But before you spend a fortune on horse rugs, use our checklist to find out when and what rug he/she needs to wear.

What rug should my horse be wearing? it can be a constant source of debate on the yard. But before you start digging around in the loft for a thicker rug or trotting off down to the saddlery ready to spend big on new horse rugs, read out our check list.
What breed is your horse?

Cob, welsh pony, thoroughbred, warmblood? If you have a thin-skinned thoroughbred, they may well need a thicker, heavyweight rug. If you have a pony that is one of the native breeds eg Welsh, Dales or an Irish cob, then they will have already grown themselves an excellent coat and are unlikely to need more than a thin lightweight rug.

What age is your horse?

It stands to reason that an elderly horse may need a thicker rug than a young one as it can less easily afford the energy needed to keep warm. Start rugging an older horse earlier in the Winter so that they don’t lose weight.

Is your horse clipped?

If you have your horse or pony in busy work, hunting or preparing for the next season competing then you will likely have given your horse a clip. If your horse is fully clipped, then it will need a thick horse rug. If it has just a trace or chaser clip, then it will have most of its back hair and will need just a thinner rug. If your horse isn’t clipped at all, it may not need to wear a rug in the stable.

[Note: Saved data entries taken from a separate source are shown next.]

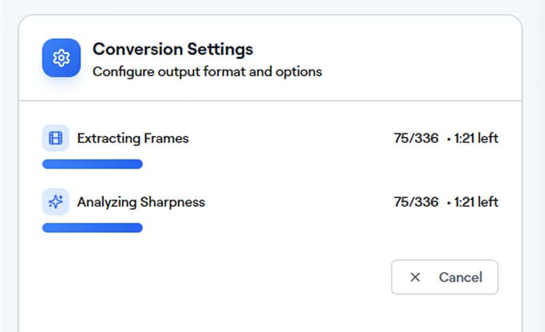Screen dimensions: 545x332
Task: Click the sparkle Analyzing Sharpness icon
Action: (55, 202)
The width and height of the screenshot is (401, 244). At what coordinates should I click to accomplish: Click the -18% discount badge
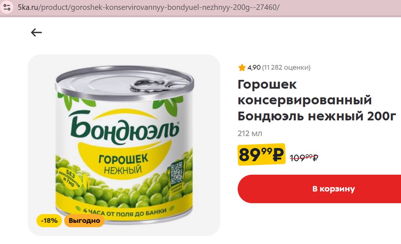pyautogui.click(x=49, y=221)
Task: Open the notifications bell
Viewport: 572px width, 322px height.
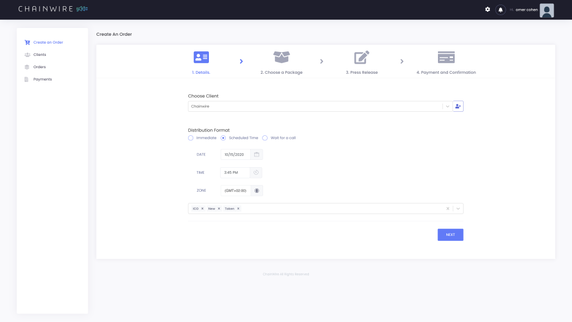Action: pyautogui.click(x=501, y=10)
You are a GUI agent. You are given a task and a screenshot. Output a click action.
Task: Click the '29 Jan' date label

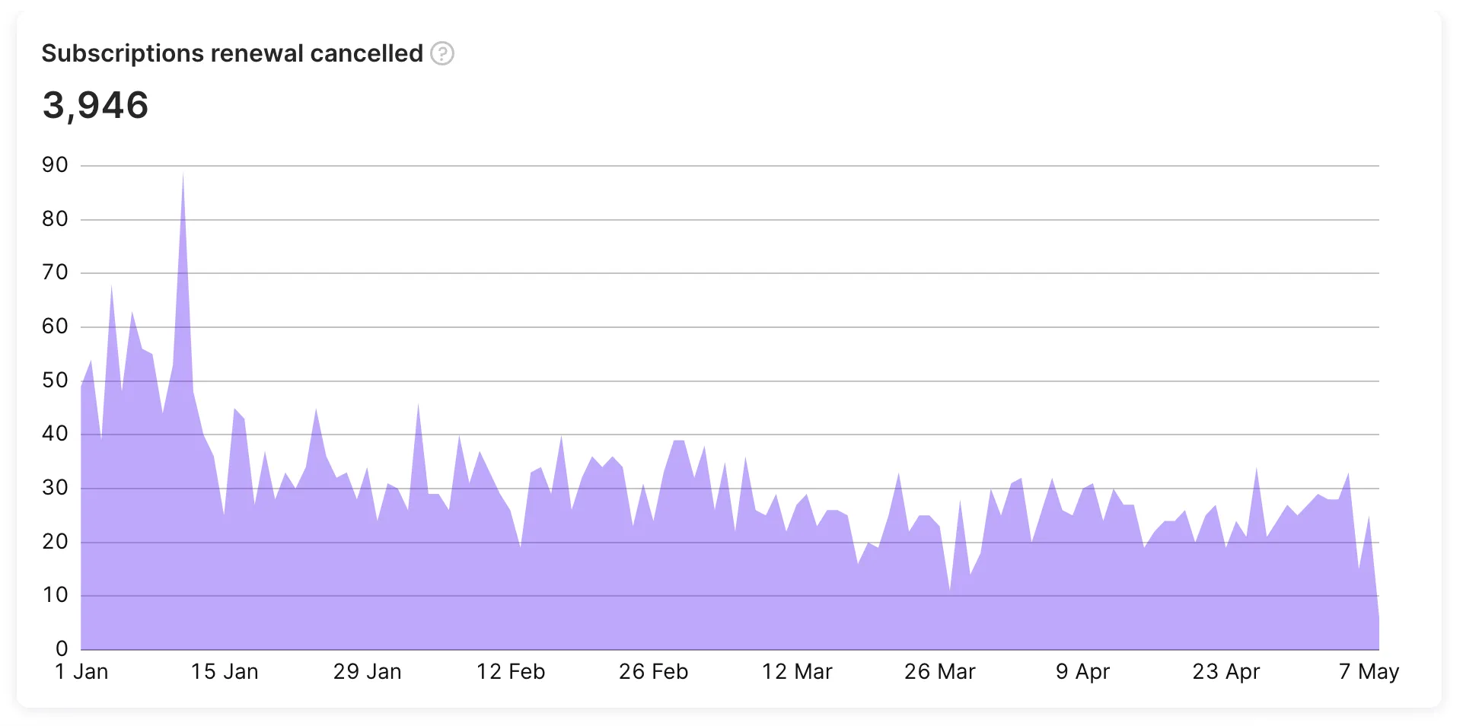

What is your horse’s lifestyle?

If your horse is living out all winter in the driving rain and snow, then it is likely it will need a thick New Zealand rug. If it is out for a few hours then in at night and is clipped, it may need a fairly thick rug. If it is unclipped and stabled at night, it may not need a rug at all.

What’s the weather like?

This is where it gets interesting. If the temperature has dropped, then everyone on your yard is likely dragging out the heavyweight rugs and layering for all they’re worth. But bear in mind, that the horse has a wider thermoneutral zone than us. It’s only when temperatures drop below 0 degrees that a horse will feel cold. They feel hot when the temp is 25 degrees. Between those temperatures is their thermoneutral zone. So only pull out the heavyweight rugs when the temperatures get below zero.

How much condition is your horse carrying?

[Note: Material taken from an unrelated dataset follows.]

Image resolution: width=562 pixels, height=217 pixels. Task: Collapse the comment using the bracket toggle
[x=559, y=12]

We don’t mean to be personal but the weight your horse is carrying will affect its rugging. Your horse uses energy to keep warm, so if your horse is thin, they will need a thicker rug. If they are carrying plenty of condition, use a thinner rug. If you put too many rugs on your horse, they won’t use as much energy so may put on weight. If you are happy with this, rug away. If you have a tubby pony, then be wary of over rugging.

Does your horse feel warm?

You can judge this by putting your hand inside the rug behind the withers. Don’t use the ears as a judge. Contrary to tradition, they aren’t a good guide. If your horse feels feel warm, fine. If your horse feels cold, consider adding another rug. If they feel damp, they may be too hot, so consider swapping to a lighter weight rug.

So there we have it. Wait until the temperatures drop to 5 to 10 degrees before considering rugging at all, dependent on the breed, age and lifestyle of your horse. You can now use your finer judgement to put the right rug on your horse at the right time and impress the yard with your new found knowledge.